Re: [PATCH v2] KVM: Aggressively drop and reacquire mmu_lock during CLEAR_DIRTY_LOG

Sean Christopherson <seanjc@xxxxxxxxxx> · Thu, 18 Apr 2024 12:39:40 -0700

On Thu, Apr 18, 2024, David Matlack wrote:
> On Mon, Apr 15, 2024 at 1:00 PM Sean Christopherson <seanjc@xxxxxxxxxx> wrote:
> > On a related topic, I think we should take a hard look at the rwlock_needbreak()
> > usage in tdp_mmu_iter_cond_resched().  Because dropping when allocating is really
> > just speculatively dropping mmu_lock because it _might_ be contended, but doing
> > so at a batch size that provides a good balance between doing enough work under
> > mmu_lock and providing low latency for vCPUs.  I.e. in theory, we should be able
> > to handle this fully in tdp_mmu_iter_cond_resched(), but that code is nowhere
> > near smart enough and it's currently only for preemptible kernels (or at least,
> > it's supposed to be only for preemptible kernels).
> 
> Dropping the lock for allocating is also to drop GFP_NOWAIT, i.e. to
> allow direct reclaim and other blocking operations.
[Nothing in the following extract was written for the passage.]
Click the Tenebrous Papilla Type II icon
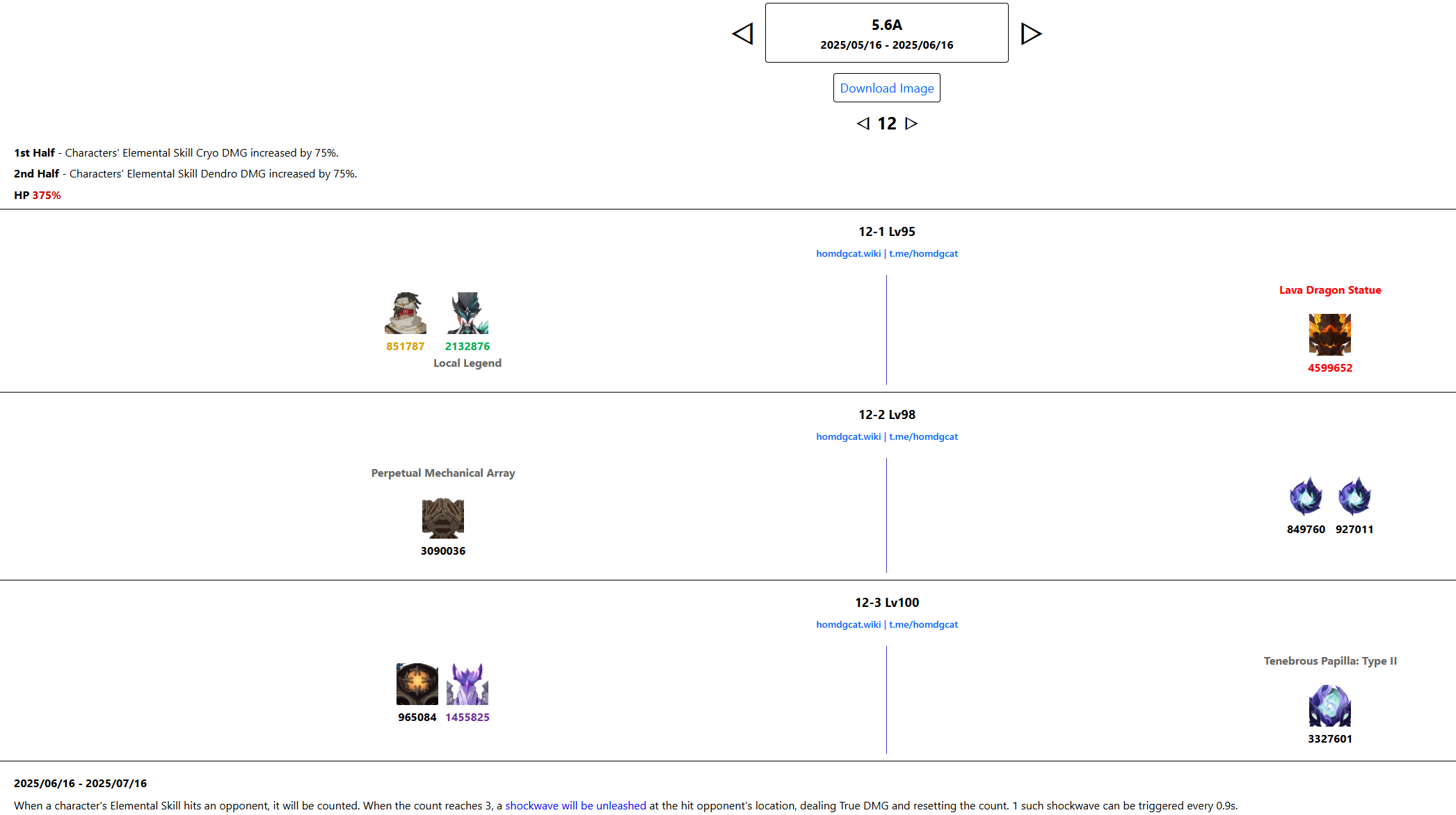 [x=1329, y=706]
This is valuable
> for "cry-for-help" type migrations where the host is under intense
> memory pressure. I'd rather do the reclaim on the eager page splitting
> thread than a vCPU.

...

> >  (a) We drop the preemption dependency from tdp_mmu_iter_cond_resched()'s lock
> >      contention logic, and improve the logic (especially the forward progress
> >      guarantees) so that tdp_mmu_iter_cond_resched() provides solid performance
> >      in all cases.
> 
> The only way I can think of to universally measure forward progress
> would be by wall time. Again that becomes more possible with the
> mmu_lock timing stats. But we'll have to hand-pick some thresholds and
> that feels wrong...

Yeah, hard pass on anything based on arbitrary time thresholds.  And I think we
should have the mmu_lock stats be buried behind a Kconfig, i.e. we shouldn't use
them in KVM to guide behavior in any way.

> >  (b) We completely remove the rwlock_needbreak() checks from
> >      tdp_mmu_iter_cond_resched(), and instead rely on unconditionally dropping
> >      mmu_lock in flows where doing so provides the best overall balance, e.g. as
> >      in the eager page split case.
> >
> > I don't have a strong preference between (a) and (b), though I think I'd lean
> > towards (b), because it's simpler.  My guess is that we can achieve similar
> > performance results with both.  E.g. odds are decent that the "best" batch size
> > (see #6) is large enough that the cost of dropping and reacquiring mmu_lock is
> > in the noise when it's not contented.
> >
> > The main argument I see for (b) is that it's simpler, as only code that actually
> > has a justified need to drop mmu_lock does so.  The advantage I see with (a) is
> > that it would provide structure and documentation for choosing when to drop
> > mmu_lock (or not).
> 
> I need to think it through more but I'm leaning toward (b) and use the
> mmu_lock stats to flag potential flows that are holding the lock too
> long. With (b) we can make each flow incrementally better and don't
> have to pick any magic numbers.

I'm fully in the (b) boat given the GFP_NOWAIT => direct reclaim piece of the
puzzle.

  1. TDP MMU now frees and allocates roots with mmu_lock held for read
  2. The "zap everything" MTRR trainwreck likely on its way out the door[1]
  3. The change_pte() mmu_notifier is gone[2]
  4. We're working on aging GFNs with mmu_lock held for read, or not at all[3]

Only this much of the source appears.